PROMPT =>
Return verbatim every line from the first line of the data below to the line that contains "Повідомлення про корупцію (116, 2374)", inclusive, and no further.

SUPPLIED RECORDS =>
# # # # #

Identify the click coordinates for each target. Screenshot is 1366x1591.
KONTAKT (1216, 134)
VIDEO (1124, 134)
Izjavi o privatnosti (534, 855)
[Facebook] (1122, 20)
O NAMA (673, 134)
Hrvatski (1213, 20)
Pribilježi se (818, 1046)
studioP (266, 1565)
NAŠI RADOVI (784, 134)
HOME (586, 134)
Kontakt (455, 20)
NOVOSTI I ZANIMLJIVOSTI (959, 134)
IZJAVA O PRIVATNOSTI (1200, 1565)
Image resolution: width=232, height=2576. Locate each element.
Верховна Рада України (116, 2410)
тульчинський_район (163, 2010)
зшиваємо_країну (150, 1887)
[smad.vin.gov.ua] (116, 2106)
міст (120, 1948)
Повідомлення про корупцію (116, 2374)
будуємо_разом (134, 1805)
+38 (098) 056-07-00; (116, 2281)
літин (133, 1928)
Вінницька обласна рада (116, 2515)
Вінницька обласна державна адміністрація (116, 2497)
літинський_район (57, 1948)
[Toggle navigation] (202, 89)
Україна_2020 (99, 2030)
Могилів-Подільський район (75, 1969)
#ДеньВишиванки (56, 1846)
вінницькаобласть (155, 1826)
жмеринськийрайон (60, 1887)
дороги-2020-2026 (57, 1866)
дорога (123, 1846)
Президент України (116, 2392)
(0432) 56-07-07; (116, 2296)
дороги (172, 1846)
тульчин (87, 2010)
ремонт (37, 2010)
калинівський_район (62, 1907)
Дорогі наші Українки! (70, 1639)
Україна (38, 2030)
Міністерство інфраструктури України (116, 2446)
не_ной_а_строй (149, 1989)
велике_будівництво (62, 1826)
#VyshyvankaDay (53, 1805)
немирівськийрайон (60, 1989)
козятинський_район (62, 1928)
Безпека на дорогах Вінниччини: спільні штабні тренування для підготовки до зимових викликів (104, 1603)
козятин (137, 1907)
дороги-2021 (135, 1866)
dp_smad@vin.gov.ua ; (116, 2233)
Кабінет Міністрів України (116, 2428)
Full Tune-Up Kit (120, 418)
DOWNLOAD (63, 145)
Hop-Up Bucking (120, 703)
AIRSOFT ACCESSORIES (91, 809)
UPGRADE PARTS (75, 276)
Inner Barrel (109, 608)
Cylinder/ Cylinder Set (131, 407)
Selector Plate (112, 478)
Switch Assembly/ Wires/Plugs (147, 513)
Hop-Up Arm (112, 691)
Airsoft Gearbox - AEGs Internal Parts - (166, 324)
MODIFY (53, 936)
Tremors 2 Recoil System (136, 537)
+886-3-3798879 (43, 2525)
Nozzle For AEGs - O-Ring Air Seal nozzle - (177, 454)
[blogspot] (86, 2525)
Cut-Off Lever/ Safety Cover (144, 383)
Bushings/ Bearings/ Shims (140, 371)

# # # # #

EXPECTED ANSWER =>
Identify the click coordinates for each target. Screenshot is 1366x1591.
KONTAKT (1216, 134)
VIDEO (1124, 134)
Izjavi o privatnosti (534, 855)
[Facebook] (1122, 20)
O NAMA (673, 134)
Hrvatski (1213, 20)
Pribilježi se (818, 1046)
studioP (266, 1565)
NAŠI RADOVI (784, 134)
HOME (586, 134)
Kontakt (455, 20)
NOVOSTI I ZANIMLJIVOSTI (959, 134)
IZJAVA O PRIVATNOSTI (1200, 1565)
Image resolution: width=232, height=2576. Locate each element.
Верховна Рада України (116, 2410)
тульчинський_район (163, 2010)
зшиваємо_країну (150, 1887)
[smad.vin.gov.ua] (116, 2106)
міст (120, 1948)
Повідомлення про корупцію (116, 2374)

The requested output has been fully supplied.